By Bill Lotter

If time, money, and brain damage weren’t an issue, how would you decide if Nick Foles or Sam Bradford is better? You’d take a generic team, plug in Nick Foles, and play a million games. You’d do the same with Sam Bradford and then see who had the most wins. On any given day, one QB might win or lose, but in the long run, you’d expect the best QB to prevail. Obviously we can’t do this in real life, but we can in computers. We just need to be able to *simulate *football games. That sounds great, but how do we do it?

The problem/awesomeness of football is that it’s so complex. There are so many possible game situations. In baseball, there are at least nine times a game that the away team will be at bat with zero outs and nobody on. How many times do you think it’s going to be 3^{rd} and 3 on the 33 yard line? On top of having so many possible *states, *the NFL has much fewer games. What this means is that it’s much harder to simulate games and there’s much less data available to inform these simulations.
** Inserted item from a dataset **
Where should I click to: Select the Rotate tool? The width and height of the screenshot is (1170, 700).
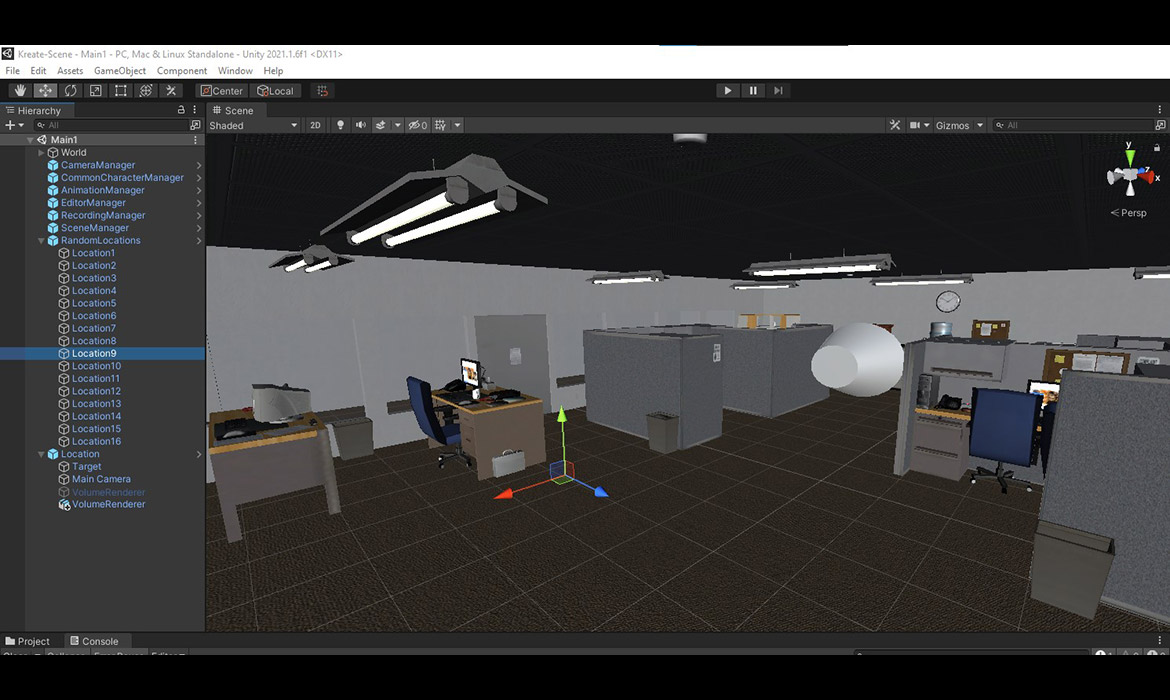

But if we could, we could pretty much solve football…only exaggerating a little bit.

Ok, where do we begin? First we need to say what we mean by a game state. We want to make it as general as possible, while at the same time only considering the variables we think are most important. With the already daunting feat in front of us, I think we should restrict ourselves to “normal” game situations. This is when the goal is simply to score more points than the other team and time isn’t a major influence, i.e. the 1^{st} quarter, the 2^{nd} quarter except the end of the half, and, for the most part, the 3^{rd} quarter. Then, since drives are the building blocks of a game, we should simulate drives. To simulate drives, we need to simulate plays. What is the state that puts a play in context? It’s the down, distance, and field position.

So we’ll be simulating drives, which consist of plays and the state of the drive is defined by three numbers: down, distance, and field position. Now, to do our simulations, we need to know all the things that can happen at any particular state and their corresponding probabilities. For any play, the offense will either call a run or pass, which will either result in a turnover or some amount of yards gained (or lost). We need to estimate the chance of all of these outcomes. The key issue is that these chances depend on the situation. Teams will have a much different strategy, resulting in much different probabilities of outcomes, depending on the down, distance, and field position. Thus, for every possible combination, we need to estimate the chance the offense will throw an interception, fumble, gain 1 yard, gain 2 yards, 3 yards,….

How would you go about estimating this probability *distribution*? You would first look at historical data, particularly data that is relevant to today’s NFL. Below is the overall percentage of plays that were passes by year in the NFL, which I calculated from data from pro-football-reference.com.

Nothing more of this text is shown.